Introduction: Cervical spinal manipulation therapy (SMT) has been associated with cerebrovascular events, including arterial dissection and stroke. We constructed an evidence map of the published literature and systematically reviewed epidemiological studies on the association between SMT and cerebrovascular events.
Methods: We searched MEDLINE, EMBASE, Cochrane, the ISI database, and reference lists through 7/14 to identify studies with data, evidence, or opinions on stroke or dissection occurring after SMT. Descriptive statistics were used to summarize the study design and publication date of studies. Summary ORs with 95% confidence intervals (CI) were estimated using random effects inverse variance analyses.

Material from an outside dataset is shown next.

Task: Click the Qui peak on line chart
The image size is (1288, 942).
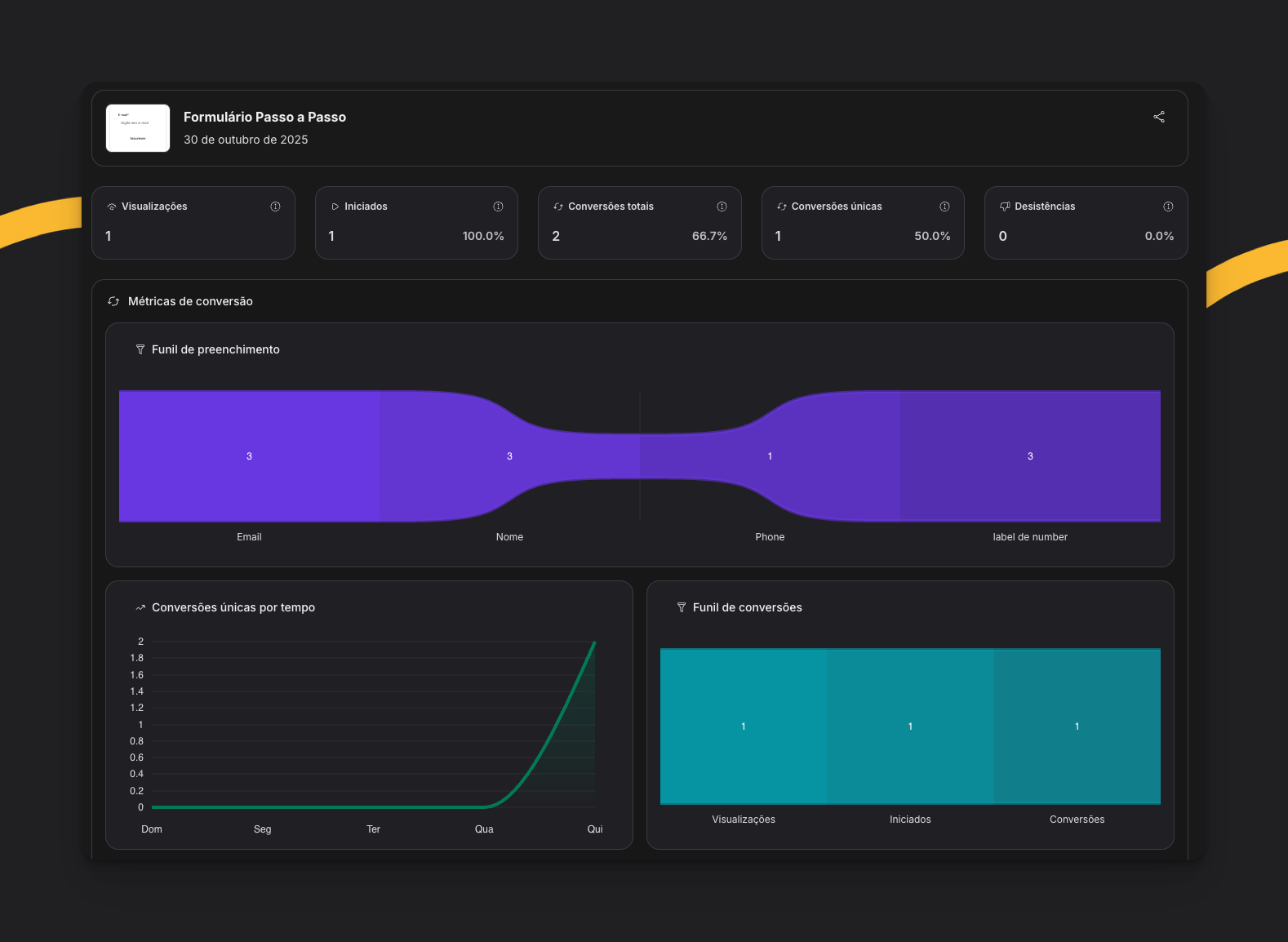Action: 594,643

Results: Among 311 studies meeting eligibility criteria, most were case reports (105, 34%), editorials/letters (n=81, 26%) and case series (n=51, 16%). Six eligible analytic epidemiologic studies (in 5 publications) were found: 5 case control studies included a median of 53 cases (range 47-818; total 1546) and 100 controls (range 43-3164; total 5671) and one case-crossover study used 818 cases from one of the case control studies. SMT exposure within 30 days of the index date was not statistically significantly associated with stroke/dissection risk (OR = 1.79, 95% CI 0.88-3.64, p=0.11; I2 = 63%, p for heterogeneity = 0.03). Three studies used more reliable case definitions (imaging-confirmed dissection), and found that SMT was associated with a significantly increased risk (OR=4.31, 95% CI 1.32-14.07, p=0.015).
Conclusion: Most studies published on the relation between SMT and cerebrovascular events cannot provide robust information on causal inference, but the few available epidemiologic studies indicate possible harm associated with SMT. More well-powered studies with better case ascertainment are needed to guide inference about SMT safety.